Rising fuel import widens trade gap
Despite a fall in import, trade imbalance crossed $5 billion in the first seven months of the current fiscal year due to a rise in import of petroleum and fertiliser.
In July-January of fiscal 2011-2012, trade imbalance was $5.03 billion, up from $4.27 billion in the same period last year.
A Bangladesh Bank official said a fall in import could not help much in narrowing the trade gap amid a sharp decline in export growth.
In the first seven months this year, import grew by 15.51 percent against 41.79 percent in the same period last year.
However, during the period this year, exports rose by 14.71, while the growth was around 42 percent last year.
In the seven-month period this year, the export growth is one percentage point less than import growth.
Import of food, raw materials and capital machinery went down, but that of petroleum and fertiliser marked a sharp rise.
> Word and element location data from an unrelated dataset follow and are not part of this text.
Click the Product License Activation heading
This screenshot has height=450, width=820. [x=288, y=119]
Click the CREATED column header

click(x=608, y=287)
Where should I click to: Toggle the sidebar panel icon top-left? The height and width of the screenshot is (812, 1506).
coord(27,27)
According to letter of credit settlement statistics, petroleum import shot up by 49 percent in the first seven months of the current fiscal year. Such growth was 35 percent during the same period last year.
LC opening for petroleum import soared by 93 percent in the first seven months this year, while LC opening for petroleum products fell by 7 percent during the same period last year.
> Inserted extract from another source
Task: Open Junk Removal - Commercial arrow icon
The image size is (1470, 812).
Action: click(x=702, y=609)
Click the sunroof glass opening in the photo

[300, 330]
The rising import payments were primarily caused by higher demand for imported petroleum to meet the requirement of fuel-based rental power plants.
The Centre for Policy Dialogue (CPD) in its half-yearly report on the current economy said, “Almost one third of the incremental import payments during the first seven months of the fiscal year was attributed to imports of petroleum products.”
Deficit in the balance of payment also widened this time due to a spread in the trade imbalance.
In the seven months, deficit in the overall balance was $813 million, which was $711 million during the same period last year.
The BB official said they have taken various steps in the recent times to ease import pressure. Such measures include encouraging banks not to open LCs for luxury goods.
A positive impact of these measures has also been felt in the foreign currency market.
The taka had been losing against the US dollar almost every day until mid-February this year, and hit around Tk 84.
But from the beginning of March, the dollar has been sold in the range of Tk 81 to Tk 82.